Быстро он привязал тонкое горлышко кувшина к длинному деревянному шесту, который валялся на строительной площадке, и опустил сосуд к клетке, продел его сквозь планки и приблизил к рукам узника, а тот, все еще глядя в небо, видно, ничего и не заметил.
— Смотри, дружок, — сказал Ганс. — Пей!
Но вот прикосновение запотевшего глиняного кувшина, казалось, вызвало у узника настоящее потрясение. Он схватил его с глухим рычанием и принялся жадно пить большими глотками, словно зверь на водопое. Кувшин был опустошен до последней капли. Когда там больше ничего не осталось, Готье отбросил его и, видимо, опять впал в оцепенение. Со сжавшимся сердцем Катрин прошептала:
— Он меня не узнает. Наверное, он даже едва слышит.
— Это, конечно, лихорадка, — ответил Ганс. — Он ранен в голову. Попробуем теперь дать ему что-нибудь поесть.
Еда возымела то же действие, что и свежая вода, но узник оставался так же глух к зовам и мольбам Катрин. Он поднял к ней глаза, смотрел на нее, словно она была прозрачной, потом отворачивался. С его губ сорвалось нечто вроде монотонной и медленной песни, неопределенной и бессознательной мелодии, которая вконец ужаснула Катрин.
— Бог мой!.. Он сошел с ума, что ли?
— Не думаю, — сказал Ганс подбадривающим тоном, — но я вам сказал уже: видно, он в бреду.

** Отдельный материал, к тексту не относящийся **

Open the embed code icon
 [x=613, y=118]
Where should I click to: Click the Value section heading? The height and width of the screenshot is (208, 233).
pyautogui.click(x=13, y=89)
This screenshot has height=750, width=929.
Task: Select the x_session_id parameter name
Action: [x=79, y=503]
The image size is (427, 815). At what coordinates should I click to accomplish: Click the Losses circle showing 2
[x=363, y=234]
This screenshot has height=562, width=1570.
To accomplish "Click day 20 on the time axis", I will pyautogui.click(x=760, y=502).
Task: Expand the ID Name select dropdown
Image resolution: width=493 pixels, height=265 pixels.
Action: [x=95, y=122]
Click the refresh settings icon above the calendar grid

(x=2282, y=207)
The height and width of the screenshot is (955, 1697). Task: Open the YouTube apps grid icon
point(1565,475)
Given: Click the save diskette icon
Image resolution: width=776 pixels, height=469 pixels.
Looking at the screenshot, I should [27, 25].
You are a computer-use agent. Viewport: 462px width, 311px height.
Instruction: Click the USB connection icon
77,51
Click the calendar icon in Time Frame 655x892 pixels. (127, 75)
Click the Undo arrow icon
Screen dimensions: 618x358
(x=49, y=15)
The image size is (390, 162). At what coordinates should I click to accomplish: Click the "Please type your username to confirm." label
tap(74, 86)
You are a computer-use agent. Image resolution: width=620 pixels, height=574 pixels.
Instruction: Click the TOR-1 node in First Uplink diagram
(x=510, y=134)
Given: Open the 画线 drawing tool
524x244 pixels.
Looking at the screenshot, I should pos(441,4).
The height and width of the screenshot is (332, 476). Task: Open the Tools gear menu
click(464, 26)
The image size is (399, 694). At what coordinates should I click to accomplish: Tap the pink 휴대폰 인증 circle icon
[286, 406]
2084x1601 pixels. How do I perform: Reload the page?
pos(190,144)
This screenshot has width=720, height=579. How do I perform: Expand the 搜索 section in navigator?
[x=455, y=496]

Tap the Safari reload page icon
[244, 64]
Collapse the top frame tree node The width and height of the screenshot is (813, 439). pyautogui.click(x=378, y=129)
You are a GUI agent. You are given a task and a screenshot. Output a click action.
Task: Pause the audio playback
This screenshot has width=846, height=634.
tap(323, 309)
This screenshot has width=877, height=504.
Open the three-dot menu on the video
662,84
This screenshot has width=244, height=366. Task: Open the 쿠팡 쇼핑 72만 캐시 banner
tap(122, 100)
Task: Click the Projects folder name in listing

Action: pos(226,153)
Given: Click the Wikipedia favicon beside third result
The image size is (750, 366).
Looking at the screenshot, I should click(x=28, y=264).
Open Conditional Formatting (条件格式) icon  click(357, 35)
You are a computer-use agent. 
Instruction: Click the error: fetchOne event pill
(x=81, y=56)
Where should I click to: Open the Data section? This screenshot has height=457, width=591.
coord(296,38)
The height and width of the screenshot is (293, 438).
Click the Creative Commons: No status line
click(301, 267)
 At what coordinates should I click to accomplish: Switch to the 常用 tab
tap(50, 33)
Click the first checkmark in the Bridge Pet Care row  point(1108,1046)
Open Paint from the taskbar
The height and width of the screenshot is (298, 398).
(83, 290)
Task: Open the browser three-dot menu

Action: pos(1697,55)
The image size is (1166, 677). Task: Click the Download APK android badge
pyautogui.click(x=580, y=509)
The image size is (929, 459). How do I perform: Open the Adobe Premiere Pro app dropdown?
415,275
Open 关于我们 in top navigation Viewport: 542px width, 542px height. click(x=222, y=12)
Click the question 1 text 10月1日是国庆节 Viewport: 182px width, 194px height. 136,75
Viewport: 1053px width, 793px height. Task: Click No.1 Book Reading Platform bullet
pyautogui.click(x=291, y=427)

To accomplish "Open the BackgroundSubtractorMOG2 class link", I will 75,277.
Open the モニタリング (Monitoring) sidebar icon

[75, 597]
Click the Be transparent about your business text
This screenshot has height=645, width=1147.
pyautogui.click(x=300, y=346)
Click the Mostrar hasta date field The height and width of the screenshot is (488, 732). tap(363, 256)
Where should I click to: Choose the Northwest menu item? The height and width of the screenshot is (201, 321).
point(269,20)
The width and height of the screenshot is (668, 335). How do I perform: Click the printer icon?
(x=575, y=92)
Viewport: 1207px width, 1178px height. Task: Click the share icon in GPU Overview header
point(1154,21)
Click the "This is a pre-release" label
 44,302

Пойдемте, мадам Катрин, сейчас мы ничего не можем больше для него сделать. Вернемся домой. Завтра днем я устрою так, чтобы смазать ворот, и он больше не скрипнет. А следующей ночью, может быть, нам удастся его оттуда вытащить.
— Но удастся ли нам устроить так, чтобы он вышел из города? Ворота здесь, видно, крепкие и хорошо охраняются.
— Всему свое время. На этот счет у меня тоже имеется одно соображение…
— При помощи хорошей веревки, — сказал Жосс, который не произнес ни словечка с тех пор, как они вошли в церковь, — всегда можно улизнуть через крепостные стены.